Mid-December through March. It’s technically part of the rainy season, though it tends to rain only in short spurts, while the terrain is lush and green and at its most photogenic. The rates at the camps and lodges are more attractive too—sometimes up to 35 to 40 percent lower than the high (dry) season rates. On top of all that, many grazing species (zebra, wildebeest, antelopes) have their offspring between December and March, which means you’ll have a better chance of seeing the predators (including cheetahs, leopards, and lions) in action.
November and early December. It’s the start of the rainy season, and though rainfall can be minimal, cyclones do occasionally occur, bringing a deluge of rain for several days, which severely limits game viewing and other safari activities.
Picking the wrong seat on your safari drive. Most first-timers tend to opt for the third row of seats in the safari vehicle because they’re higher than the others (the stepped seating allows for unobstructed animal viewing), but those seats are farthest away from the guide, which can hamper one’s ability to hear him or her. The third row is also just behind the rear axle of the vehicle, which creates a greater whiplash effect when driving over uneven terrain.
First-time safari-goers are often so obsessed with photographing everything that they forget to put down the camera once in a while and just take it all in and absorb the magic of the moment.
Taking a sunset ride on a mokoro (dugout canoe) through the papyrus-fringed waterways of the Okavango Delta.
The small gift shop at Selinda Camp, owned and operated by well-known wildlife photographers and filmmakers Beverly and Derek Joubert, sells some of Beverly’s famous big cat photos that will probably—no matter how hard you try—put yours to shame.
Sasol eBirds of Southern Africa lets you listen to recordings of the calls and songs of all the feathered friends you’re likely to see.
Mammals of Southern Africa is packed with interesting details about most of the species you’ll come across, including where they’re found, how big (or small) they are compared to humans, and what their footprints look like, so you can keep an eye out.
Kingdon Pocket eGuide to African Mammals is an encyclopedic field guide to animal spotting, converted into a handy app.
Tip at the end of your stay in each camp or lodge.
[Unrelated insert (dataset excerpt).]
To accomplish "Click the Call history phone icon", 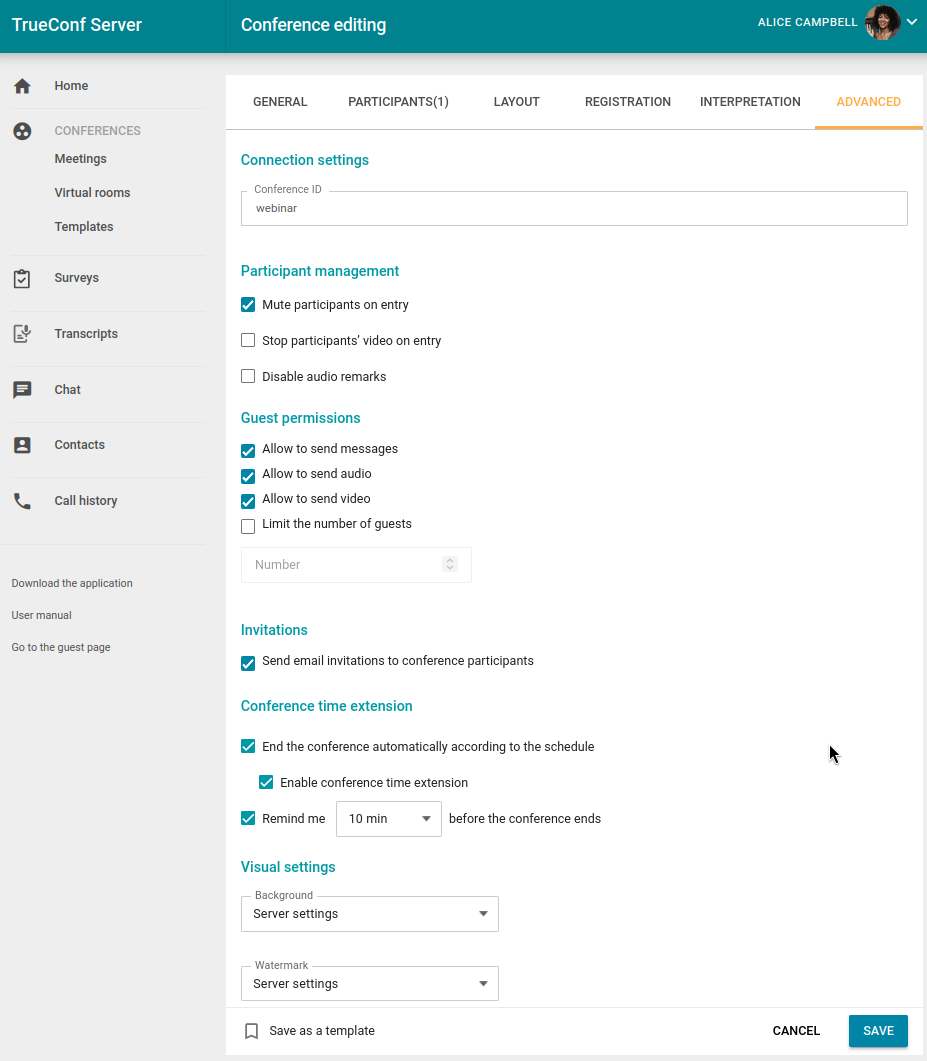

The safari guide who accompanies you to find the animals gets tipped individually (I usually recommend $10 per guest per day), while the rest of the camp staff are tipped collectively ($10 per guest per day). Be sure to bring small denominations—in U.S. dollars—to avoid having to scrounge up change.
Heavy-duty moisturizer and lip balm (both with SPF 30 or higher) and, if you wear contact lenses, extra contact-lens solution. The dust, and driving around in open vehicles in the hot sun, can wreak havoc on your eyes and skin.